Sędzia Mirosław Granat uzasadniając orzeczenie, mówił, że brak tego mechanizmu w odniesieniu do minimum egzystencji, utrzymywanie kwoty wolnej na niezmienionym poziomie niezależnie od sytuacji gospodarczej państwa, oznacza, że prawo podatkowe jest wadliwe, co jest niezgodne z konstytucyjną zasadą państwa prawa.

Zdaniem TK podatek nie powinien być ciężarem większym niż jest to absolutnie konieczne, a obowiązek jego płacenia nie może prowadzić do nędzy podatnika. "Obowiązkiem państwa jest pozostawienie dochodu podatnikowi bez obciążania go podatkiem, w zakresie w jakim jest to niezbędne do stworzenia minimalnych warunków godnej egzystencji człowieka. Dopiero dochód przekraczający tę kwotę powinien podlegać opodatkowaniu" - mówił.
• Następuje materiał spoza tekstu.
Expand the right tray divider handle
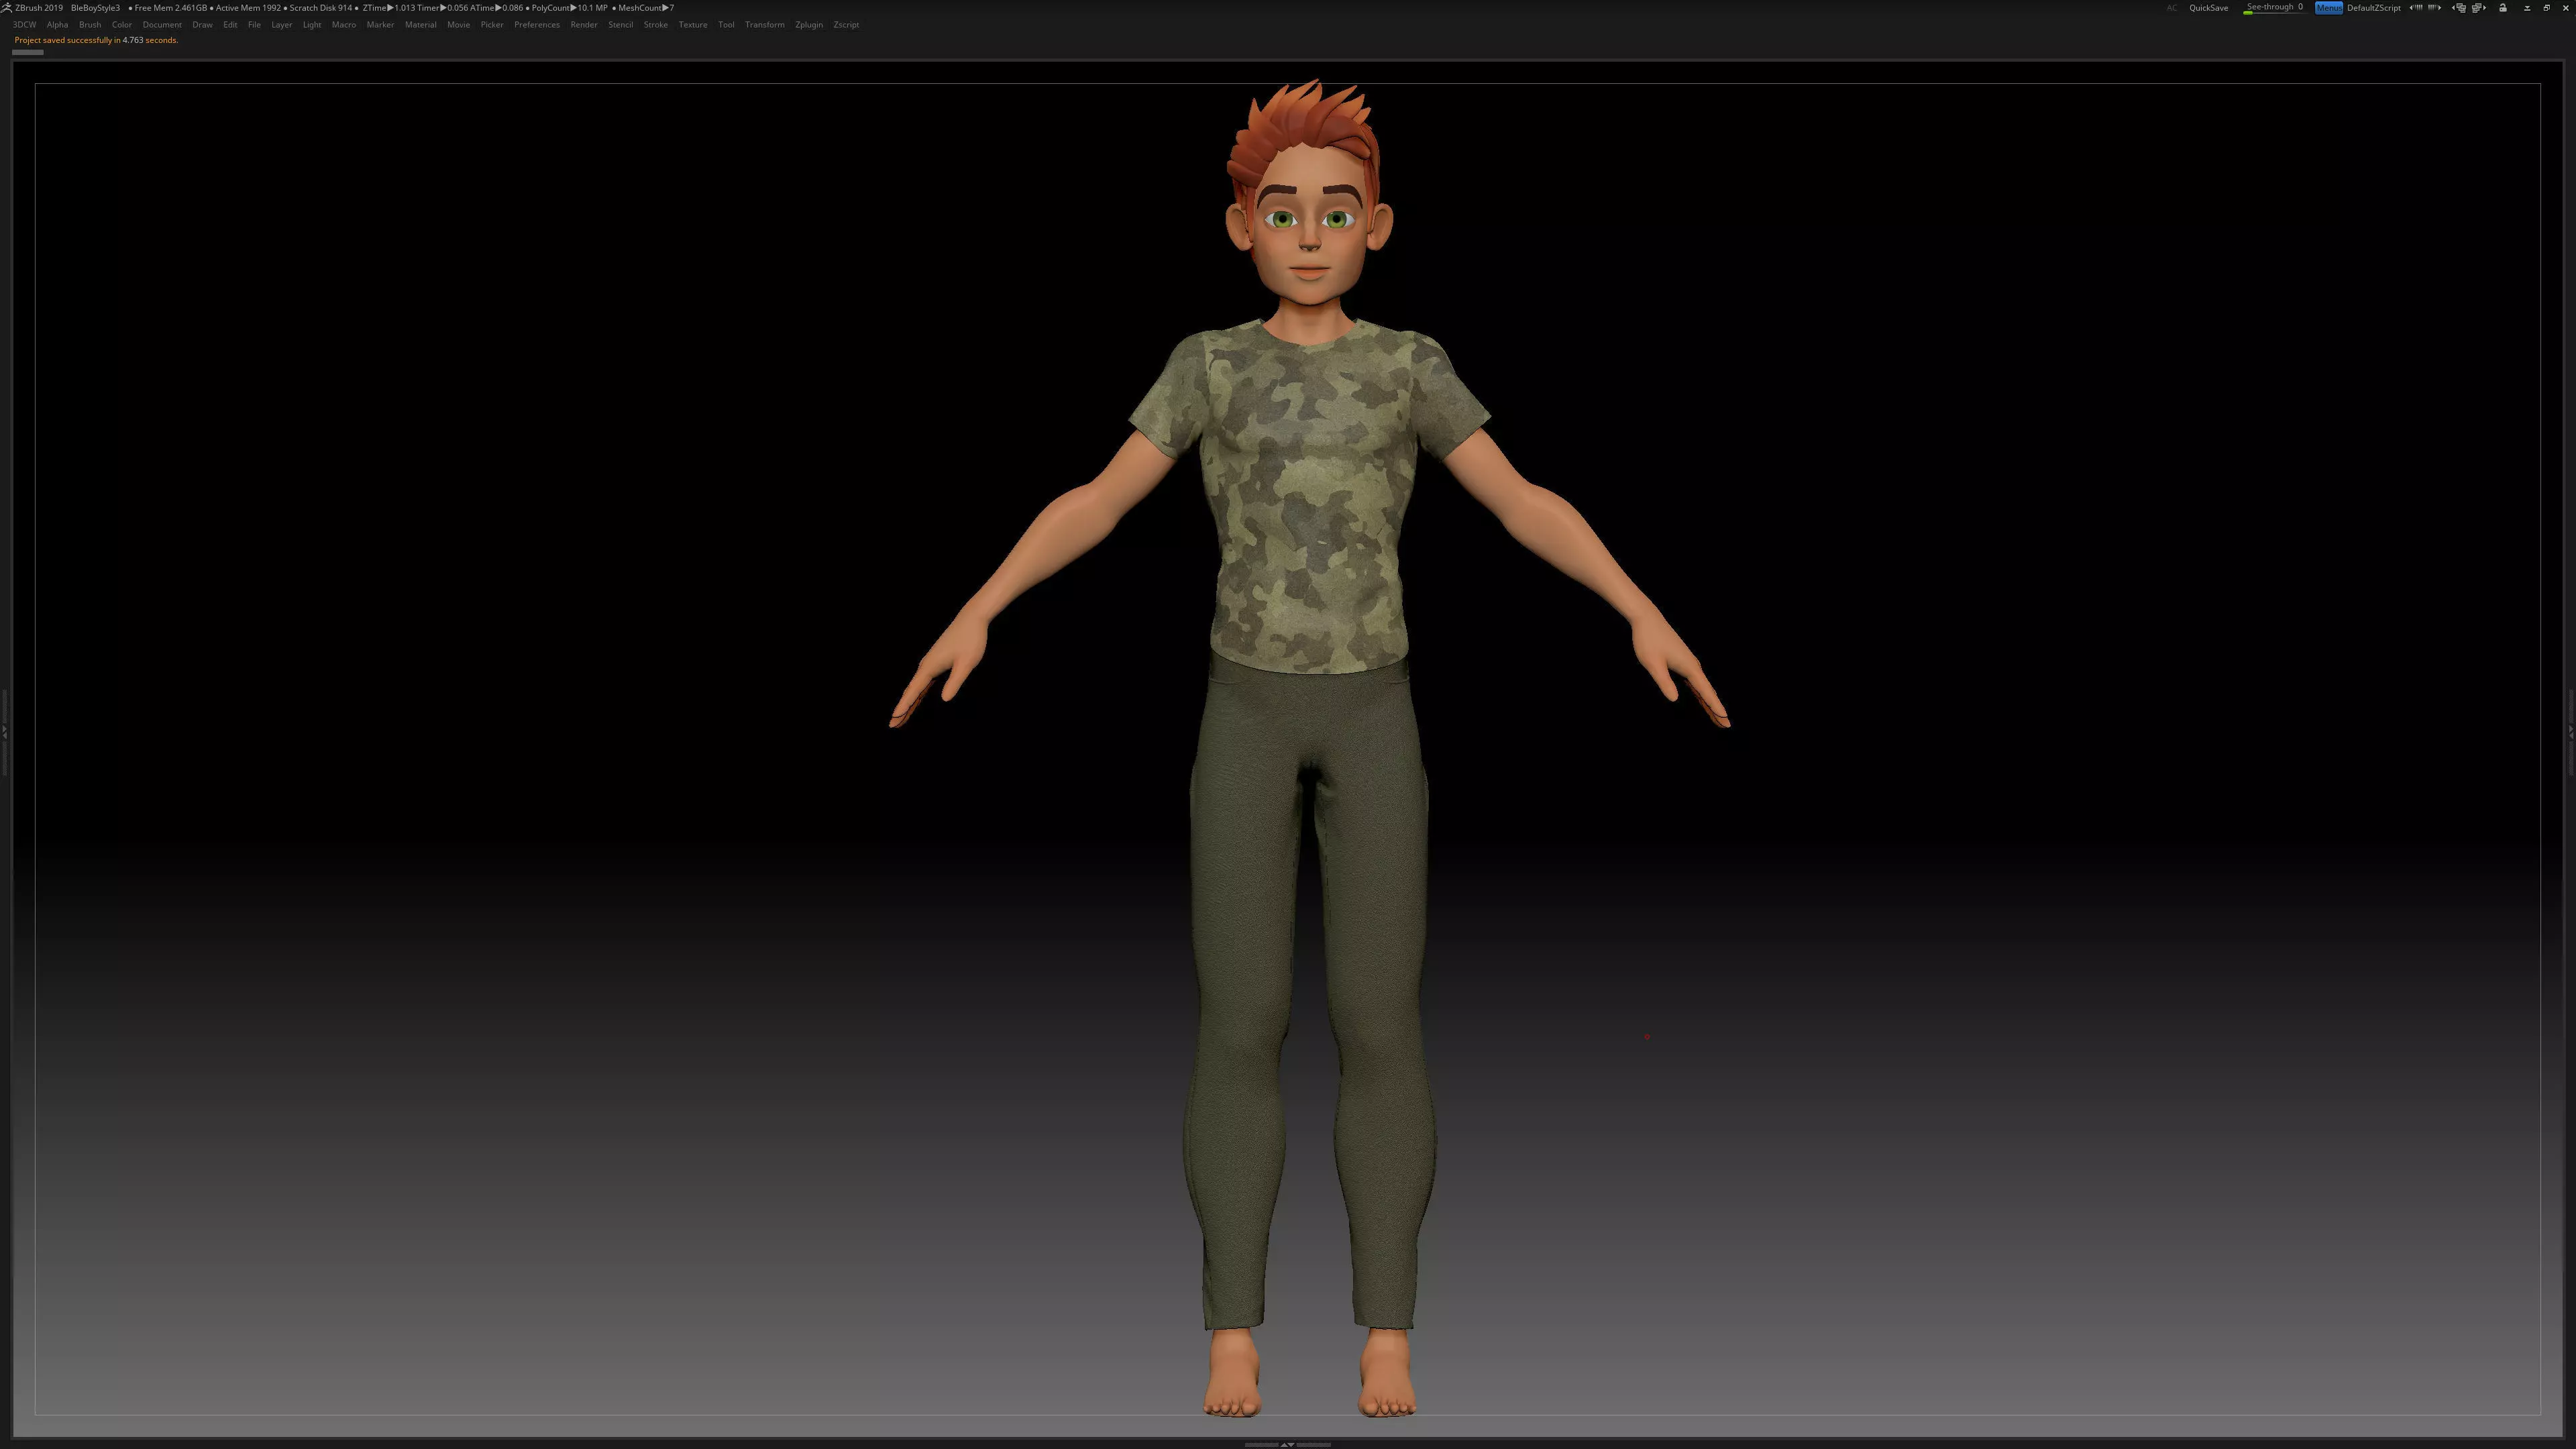 coord(2571,733)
Według Trybunału kwota wolna w obecnym kształcie jest instytucją pozorną, jest bowiem niewiarygodnie niska - wynosi ok. 250 zł miesięcznie. Tymczasem, jak zaznaczył TK, konstytucja zakazuje kreowania w prawie instytucji pozornych; nawet konieczność zachowania równowagi budżetowej nie uzasadnia wprowadzania do systemu takich rozwiązań.
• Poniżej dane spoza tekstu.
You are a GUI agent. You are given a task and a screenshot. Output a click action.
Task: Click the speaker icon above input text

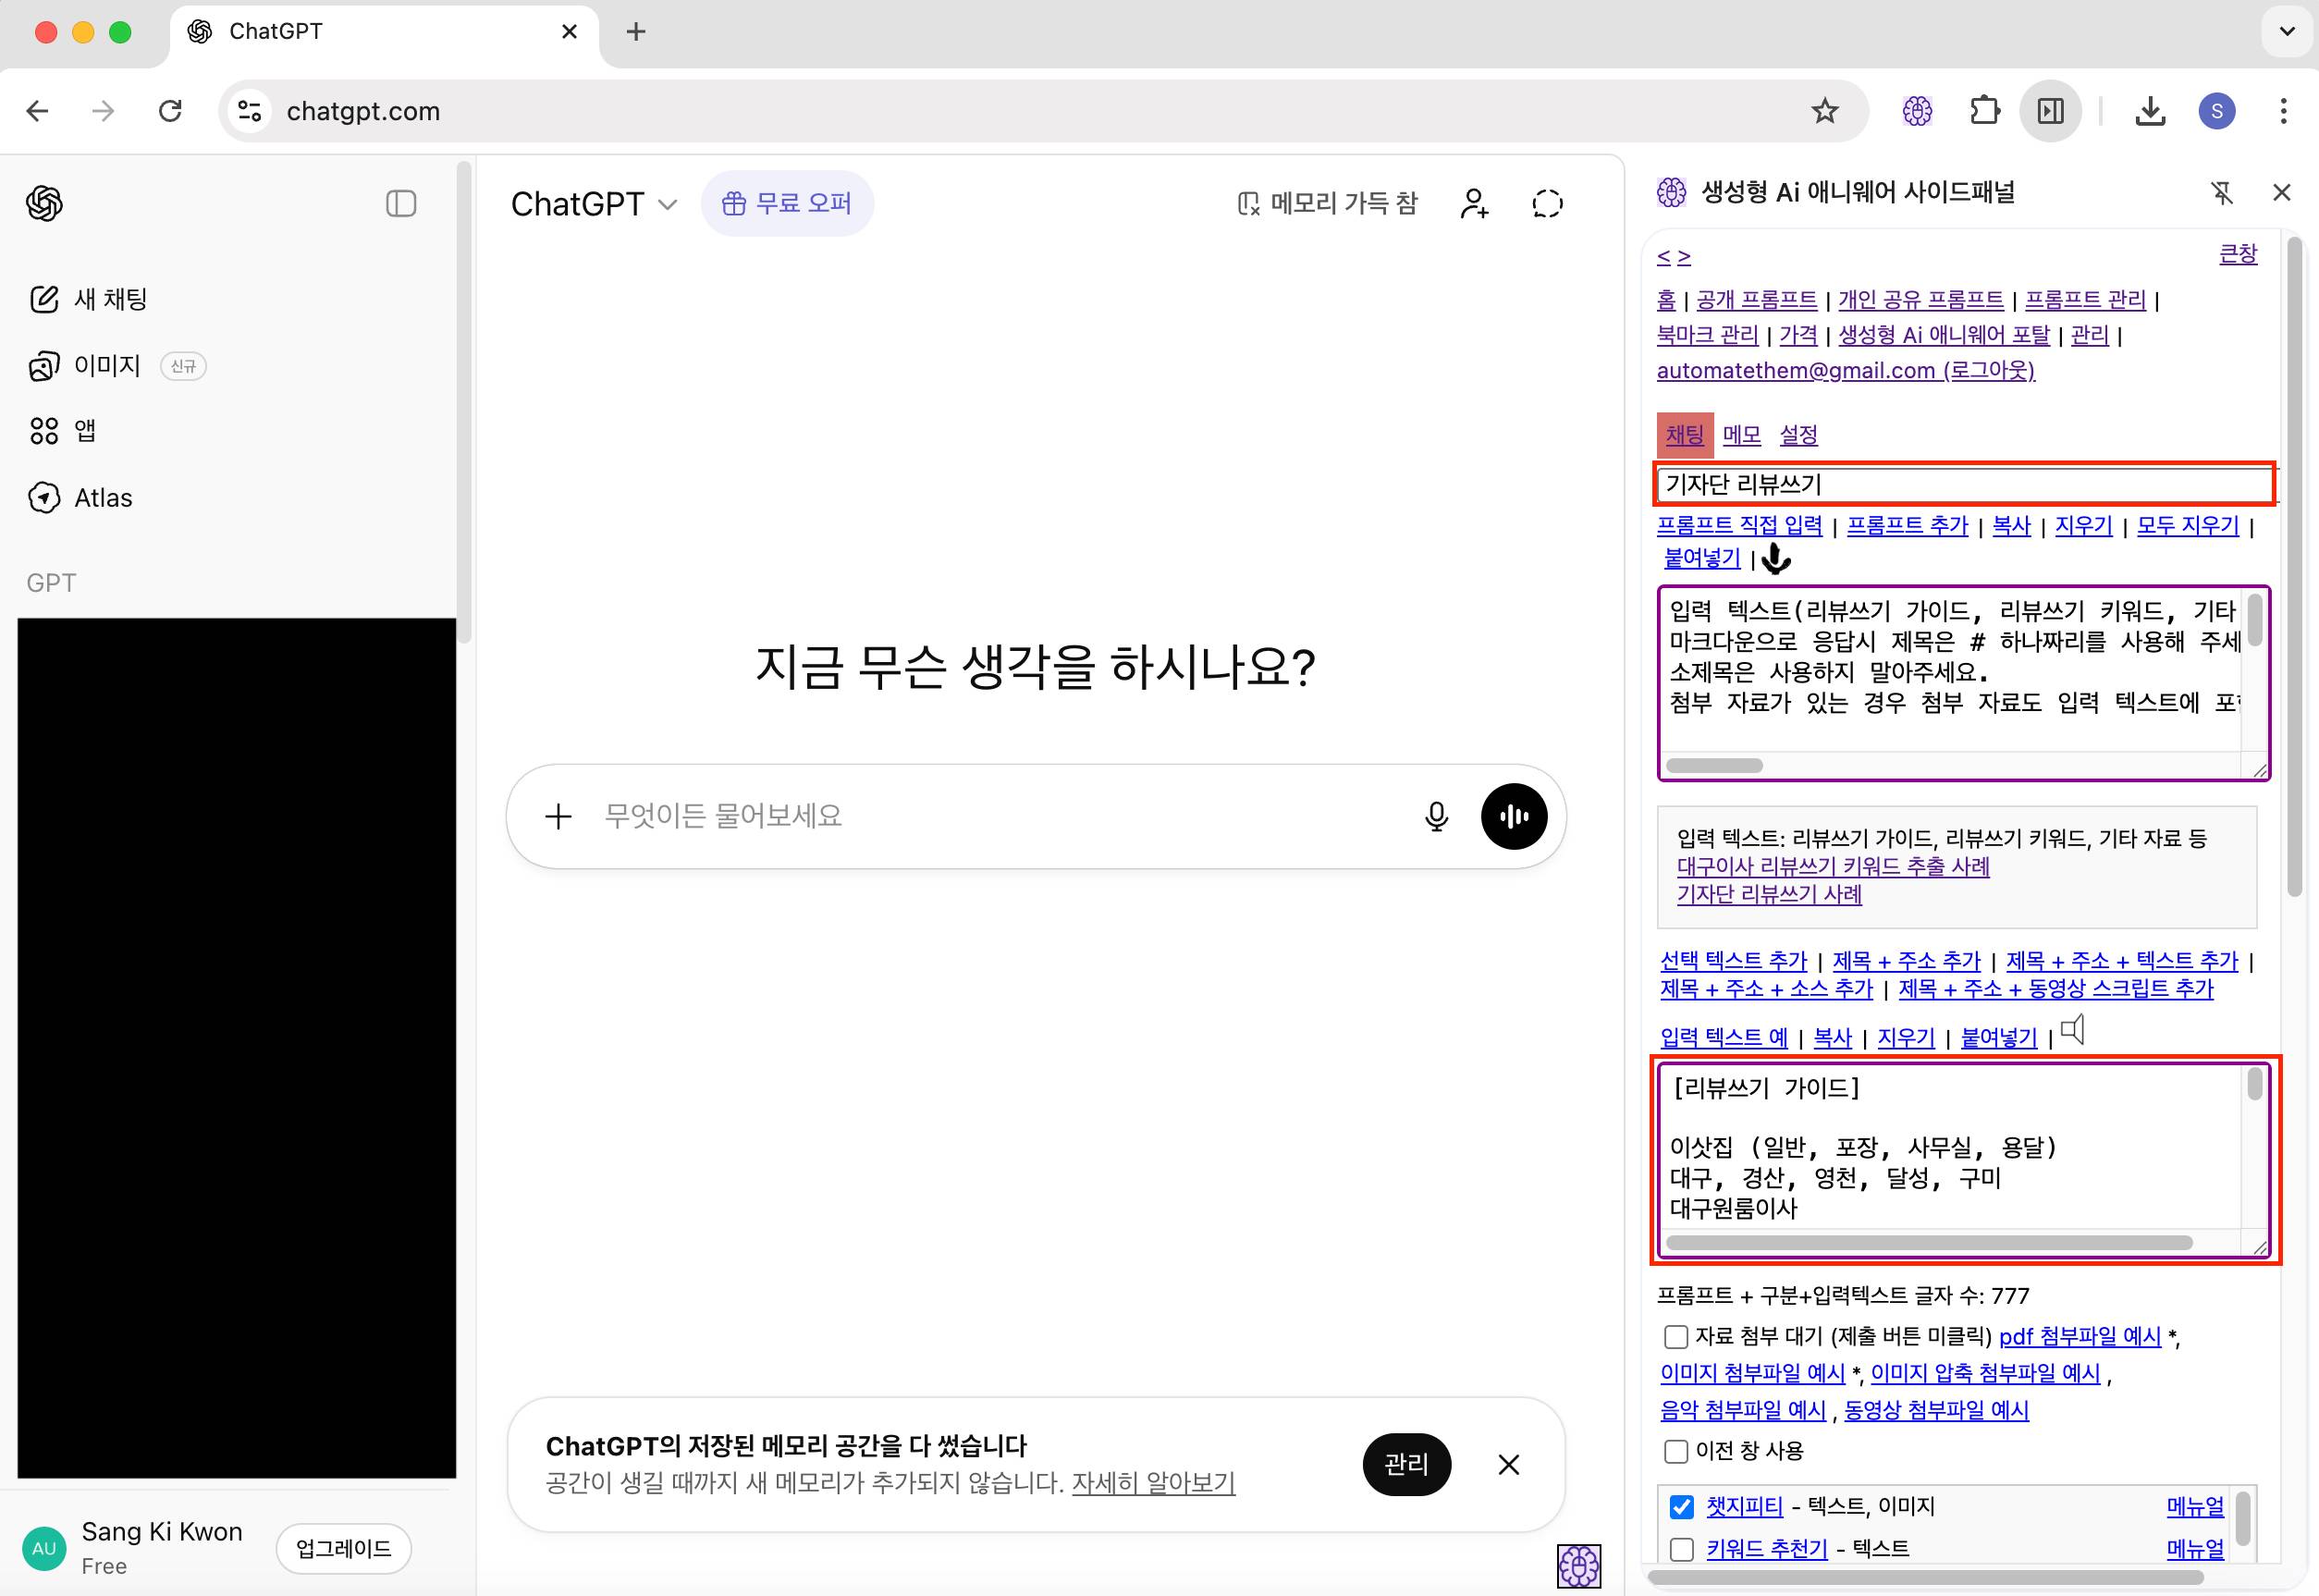pyautogui.click(x=2073, y=1030)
O zbadanie przepisów dotyczących kwoty wolnej zwrócił się do TK Rzecznik Praw Obywatelskich. Wskazywał, że ustalenie kwoty wolnej na poziomie 3089 zł powoduje, iż opodatkowane są dochody niewystarczające na zapewnienie minimum egzystencji. Zgodnie z danymi za ubiegły rok wynosiły one ok. 6500 zł rocznie, czyli ponad dwukrotnie więcej od kwoty wolnej od podatku w obecnej wysokości (natomiast próg dochodowy, poniżej którego nabywa się prawa do pomocy socjalnej od października br. wynosi 7608 zł rocznie). Zdaniem RPO należy zastanowić się, czy osoby żyjące poniżej granicy ubóstwa są w stanie ponosić ciężary płacenia podatków.